Le musée Zadkine, une oasis au coeur de Paris

Après avoir traversé Paris depuis les Tuileries pour y visiter la prestigieuse foire PAD Paris, m’être arrêtée au numéro 15 de la rue Joseph Bara pour admirer une fois de plus une porte, détail architectural remarquable et me voilà arrivée au 100 bis rue d’Arras dans le sixième arrondissement. De l’extérieur j’aperçois un renfoncement et une sculpture. On m’avait avertie du caractère authentique des lieux et confidentiel de la visite. Au premier pas entamé dans cette cour, on entre dans un espace temps à part. Véritable écrin, ce musée-atelier offre une occasion unique de découvrir l’oeuvre du sculpteur Ossip Zadkine. Le public connaît certainement sa contribution au cubisme mais cette visite offre bien davantage; se plonger dans le contexte créatif de cet artiste pour mieux découvrir la douceur, la naïveté, la modernité et la beauté de ses sculptures.
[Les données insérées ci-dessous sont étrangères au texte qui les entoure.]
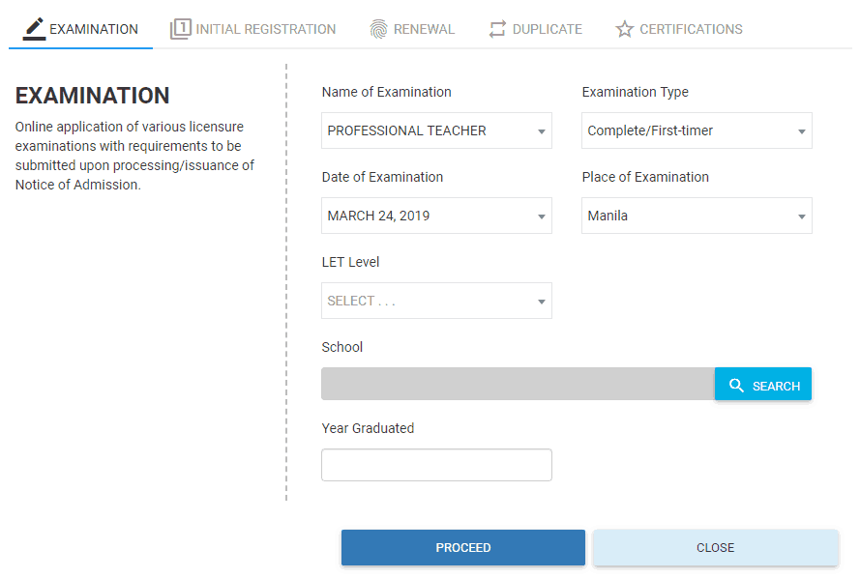The width and height of the screenshot is (860, 578).
Task: Click the pencil icon on the Examination tab
Action: click(x=33, y=27)
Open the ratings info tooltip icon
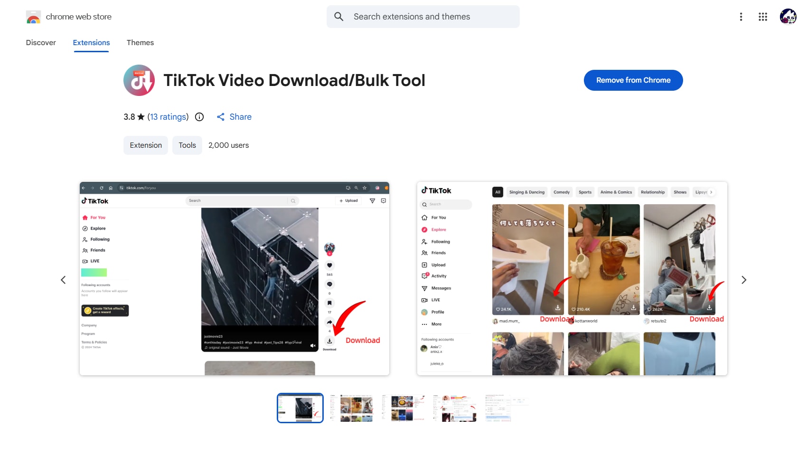The image size is (807, 456). 199,117
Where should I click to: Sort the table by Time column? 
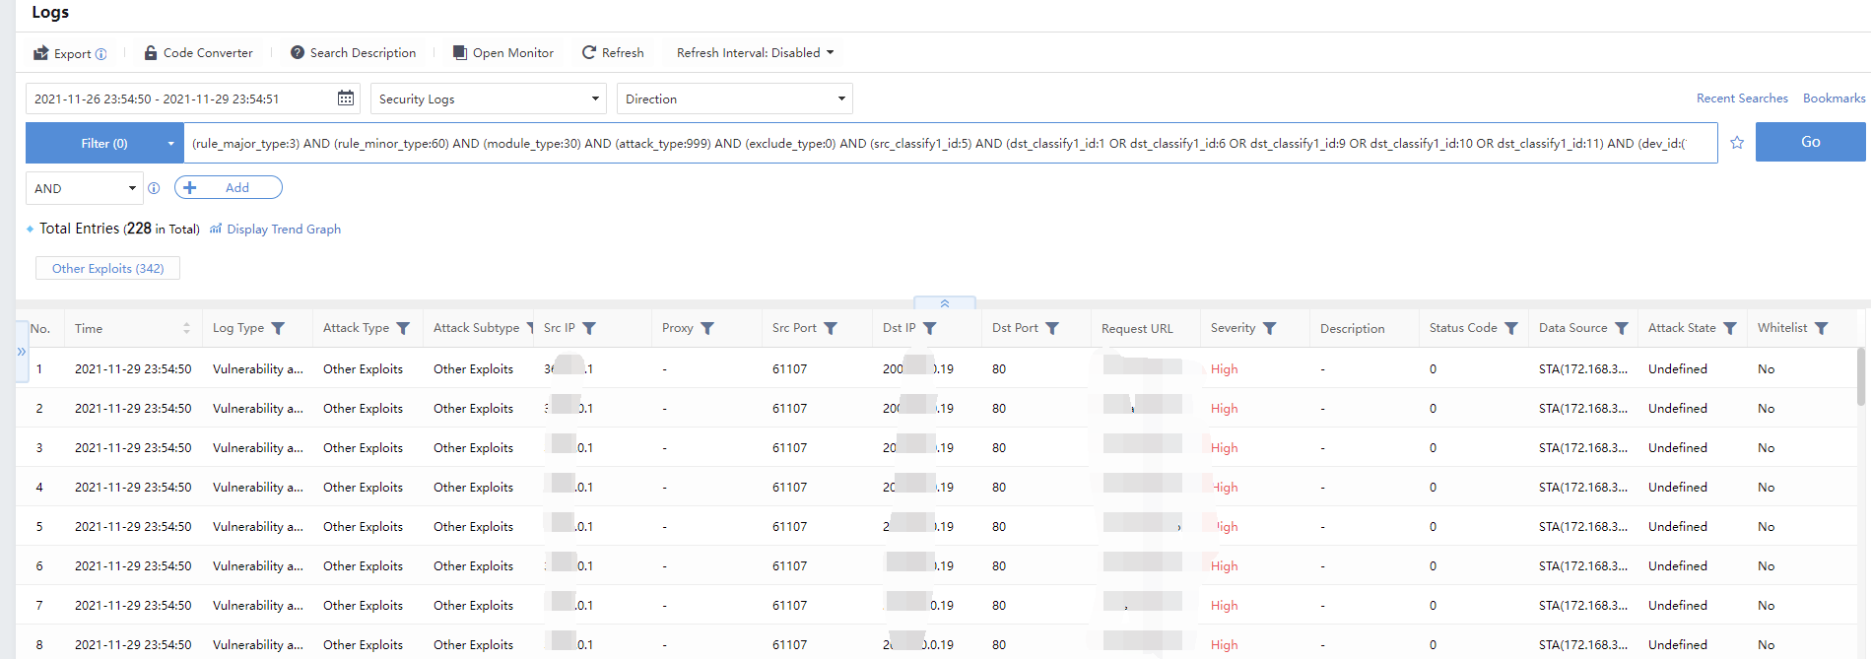pyautogui.click(x=186, y=329)
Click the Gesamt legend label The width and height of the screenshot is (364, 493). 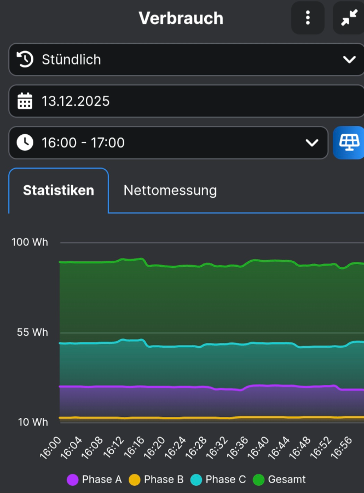pos(287,480)
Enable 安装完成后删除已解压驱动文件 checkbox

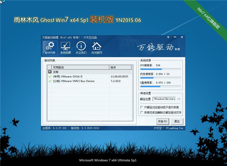(x=142, y=112)
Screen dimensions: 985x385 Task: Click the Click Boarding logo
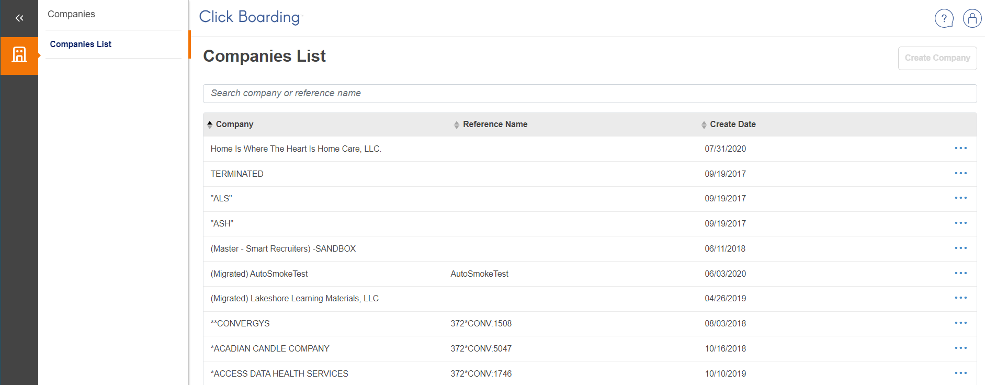click(250, 17)
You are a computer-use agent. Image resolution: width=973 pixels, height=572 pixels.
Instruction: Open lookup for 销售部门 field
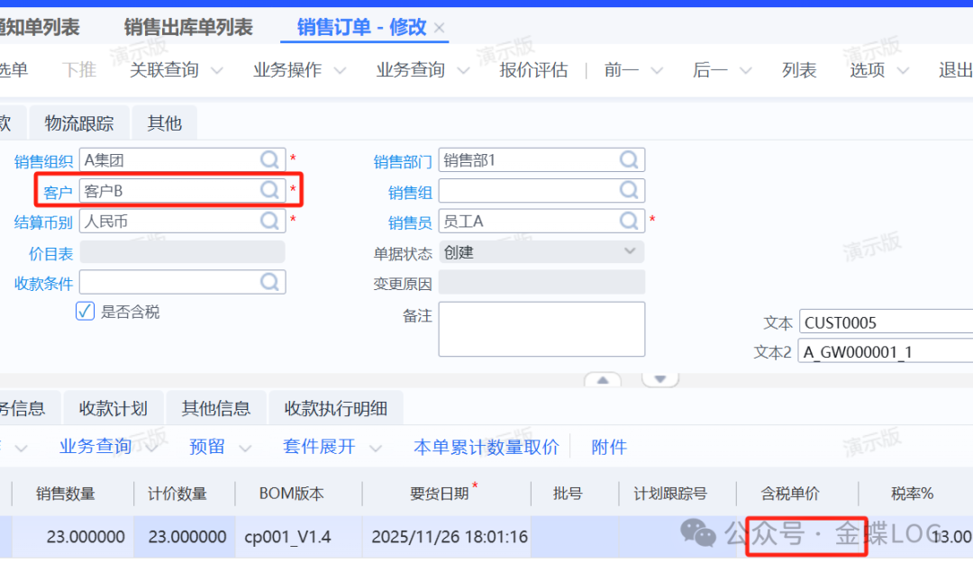(629, 160)
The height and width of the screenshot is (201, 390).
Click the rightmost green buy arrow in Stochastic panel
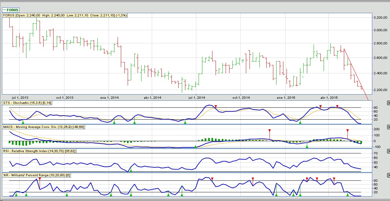point(300,122)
Porte sis 15 rue Joseph Bara
Porte sis 15 rue Joseph Bara

Aux origines …

Le musée est installé dans l’atelier que le sculpteur Ossip Zadkine occupa de 1928 à 1967. Son existence a été rendue possible grâce à sa veuve Valentine Prax qui a légué le bâtiment et les collections à la ville de Paris conformément à la volonté de l’artiste. En 1982, la ville de Paris inaugure l’ouverture du musée. Ossip Zadkine, né en Russie en 1890, arrive à Paris en 1909 après un passage par Londres. Reconnu comme un représentant majeur de l’école de Paris, il évoluera dans le milieu bouillonnant de Montparnasse où il se lie d’amitié notamment avec Apollinaire. En ce début de siècle, il fait partie, aux côtés de ses amis Modigliani et Archipenko, des artistes qui chercheront à établir un nouveau langage, une nouvelle construction des formes. Lors de la visite du musée, on aura, tour à tour, l’occasion de découvrir toutes les facettes de l’oeuvre de Zadkine. Des sculptures aux inspirations slaves, primitives avec une dimension très archaïque, l’adhésion aux principes formels du cubisme et l’adaptation en trois dimensions des principes picturaux cubistes, son intérêt pour la sculpture égyptienne et africaine et finalement son amour pour les sujets mythologiques et l’antiquité classique. L’œil circulera donc d’œuvres géométriques vers des sculptures aux lignes plus fluides et empreintes de lyrisme; il passera également de pièces taillées dans le bois, la pierre ou le bronze et découvrira des sculptures aux dimensions variées avec quelques pièces de très grand format.

Un dialogue intime entre les lieux et les oeuvres

En 2012, le musée réouvre ses portes après des travaux qui ont été l’occasion de repenser les lieux pour se concentrer sur l’esprit atelier. Comme c’est fort justement expliqué sur le site internet, il se déploie autour du jardin-havre de ce lieu de mémoire et de charme. “Dans la nudité d’espaces rendus à leurs volumes d’origine, sous la lumière des verrières qui font vivre les œuvres au rythme des saisons, bois, pierres et terres dialoguent, renvoyant silencieusement au monde de l’atelier”. Tout y est dit, le musée a brillamment réussi à instaurer un dialogue entre le visiteur, les lieux, les sculptures et son oeuvre artistique en général. Source d’inspiration, la visite apparaît dans un calme magistral comme un petit voyage dans un univers créatif particulier, très doux. L’œil voyage entre le jardin et sa vie, la verrière, et les formes et matériaux des sculptures. L’échelle humaine contribue à donner du sens à la visite. Au delà d’admirer les sculptures, on se projette avec plus d’aisance et d’autant plus d’émerveillement dans le processus créatif de l’artiste.

L’entrée est libre, l’accueil est chaleureux et calme, à l’image des lieux, la visite est apaisante et hautement instructive. Le visiteur reçoit à l’entrée un fascicule explicatif. Le site internet comprend davantage d’informations et notamment un onglet “préparer sa visite”.  Que demander de plus ? Un MUST SEE si vous êtes de passage à Paris.